(1) The profits of an enterprise of a Contracting State shall be taxable only in that State unless the enterprise carries on business in the other Contracting State through a permanent establishment situated therein. In the event that such a permanent establishment exists, the profits of the enterprise from the activity of that permanent establishment shall be taxable only in the State where it is situated.
(2) The taxable income shall correspond to the amount of profits made by the permanent establishment, including, where appropriate, the profits or advantages derived indirectly from that establishment, or which would have been allotted or granted to third parties either by increasing or decreasing the purchase price or sale price, or by any other means.
(3) In determining the profits of a permanent establishment, there shall be allowed as deductions any expenses which are incurred directly for the purposes of the permanent establishment, as well as a proportionate share of general expenses, management and administrative expenses of the headquarters of the enterprise.
This proportionate share of expenses shall be attributed to the results of the different permanent establishments and the headquarters in proportion to the turnover accrued by each one of them.

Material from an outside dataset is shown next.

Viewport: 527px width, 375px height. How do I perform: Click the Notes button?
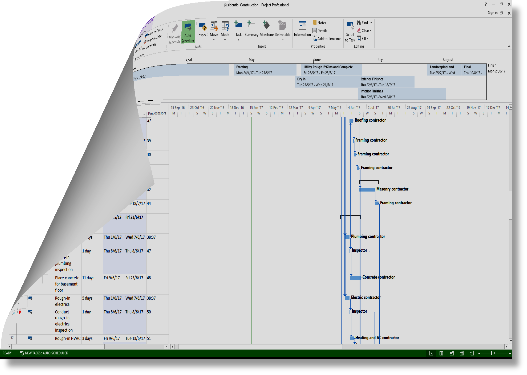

Where the apportionment of the general expenses of the headquarters, under the conditions defined above, does not permit bringing out a normal profit, the competent authorities of the two States may, having regard to the provisions of Article 26 of the Convention, proceed to make the necessary adjustments in determining the profits of the permanent establishment.
The same rule shall apply when the said apportionment attributes to the permanent establishment situated in one of two States, a share which is significantly higher than the one that would result from the application of the domestic laws of the said State.
(4) Where taxpayers, whose business extends over the territories of both Contracting States, do not keep regular accounts showing, separately and exactly, the profits pertaining to the permanent establishments in either State, the profit to be taxed respectively by these States may be determined by apportioning the overall earnings in proportion to the turnover realized in each State.
(5) In cases where one of the permanent establishment located in either Contracting State does not realize a turnover or in cases where the activities in each State are not comparable, the authorities of both States shall work together to establish the terms of implementation of paragraphs (3) and (4) of this Article.
(6) Where profits include items of income that are dealt with separately in the other Articles of this Convention, the provisions of those Articles shall not be affected by the provisions of this Article.
This provision shall not be construed as precluding a Contracting State from counting, while calculating the profits attributable to a permanent establishment situated therein, the profits from stocks, debt claims, rights or other assets that are effectively connected with such permanent establishment.
(7) The participations/investments of a partner in the profits of a company incorporated as a de facto partnership, corporate alliance or an economic interest grouping shall be taxable in the State where the said enterprise has a permanent establishment.